The short description for each fund was copied from the profile page of Yahoo Finance.
- Old Mutual Analytic U.S. Long/Short A (OADEX)
- The investment seeks above average total return. The fund normally invests at least 80% of net assets in equity securities of companies whose securities are traded in U.S. markets. It generally invests in medium and large-cap companies. The fund may invest in long and short positions of publicly traded equity securities. Its long equity exposure equals to approximately 120% of assets and short equals to approximately 20%.

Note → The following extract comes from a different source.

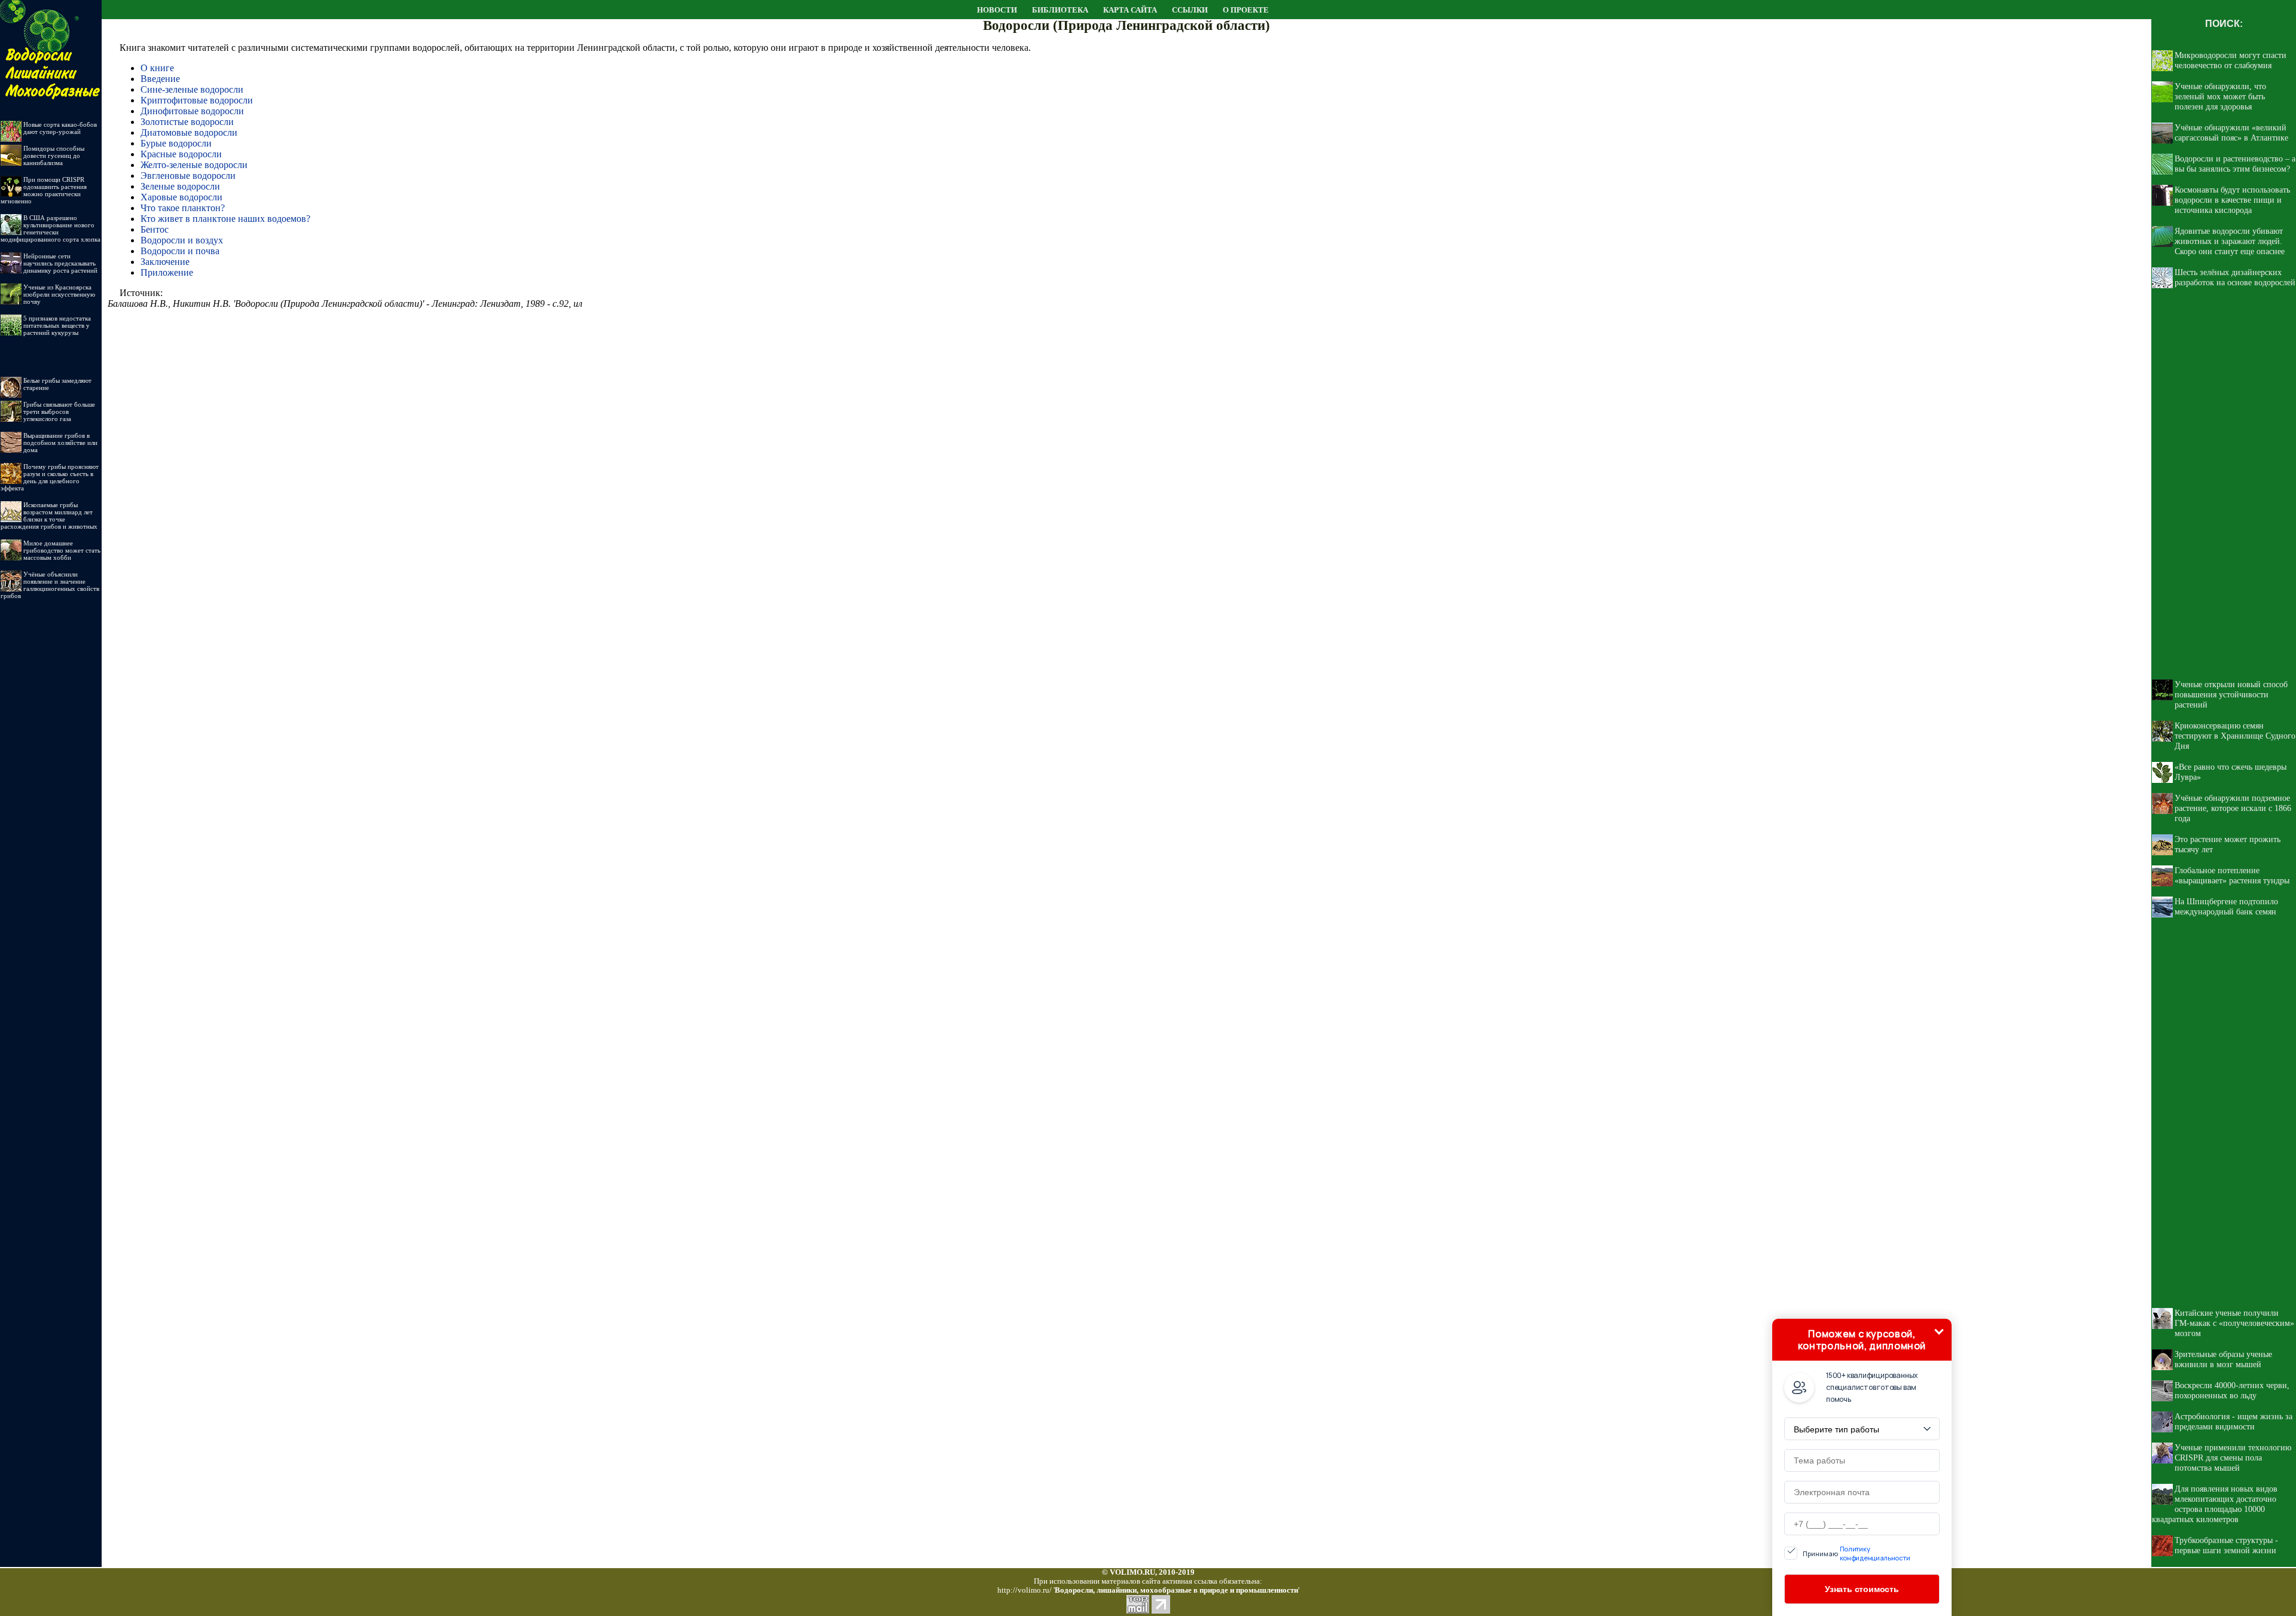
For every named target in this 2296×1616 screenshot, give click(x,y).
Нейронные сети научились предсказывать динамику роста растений (60, 263)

- Quaker Strategic (QUAGX)
- The investment seeks long-term growth of capital. The fund invests at least 65% of the total assets in U.S. common stocks of companies and invests up to 25% of its total assets in "special situation" securities. It invests in equity securities of companies with a high probability for superior growth. The fund limits short sales to no more than 25% of the total assets. It will not acquire more than 10% of the outstanding voting securities of any one issuer.
- Diamond Hill Long-Short (DIAMX)
- The investment seeks long-term capital appreciation. The fund primarily invests in common stocks that the management believes are undervalued. It normally invests in the companies with a market capitalization greater than $500 million. The management utilizes a two-step security selection process to find intrinsic value regardless of overall market conditions.
- ICON Long/Short (IOLIX)
- The investment seeks capital appreciation. The fund invests in equity securities traded in U.S. markets. It invests in long position equity securities identified as undervalued and take short position in equity positions identified as overvalued. The size of each long or short position will be determined by analyzing the tradeoff between the attractiveness of each position and its impact on the risk of overall portfolio.
- Hussman Strategic Growth (HSGFX)
- The investment seeks long-term capital appreciation, with added emphasis on capital preservation in unfavorable market conditions. The fund typically invests in common stocks, except for modest cash balances that may occasionally arise due to the day-to-day management of the portfolio. When market conditions are favorable in the view of the investment manager, it may use options to increase its investment position. When condition are unfavorable, the fund may use options and index futures to reduce its exposure to market fluctuations.
This is a 5-yr relative graph. _GSPC is the S&P 500 index. HSGFX has had extremely low volatility in the past three years at the expense of returns. IOLIX looked good in this graph because of a quirk in the way Yahoo does comparison plots. Its record doesn't go back 5 yrs so it was normalized to HSGFX when data first became available. According to the Business Week article, OADEX adopted the long/short strategy in February, but evidently they didn't change the fund symbol. I don't know if the other funds also had similar style changes. Looking at the 2006 results, IOLIX and QUAGX are below their May highs while S&P/DIAMX/OADEX are above. This should reveal something about their respective hedging strategies.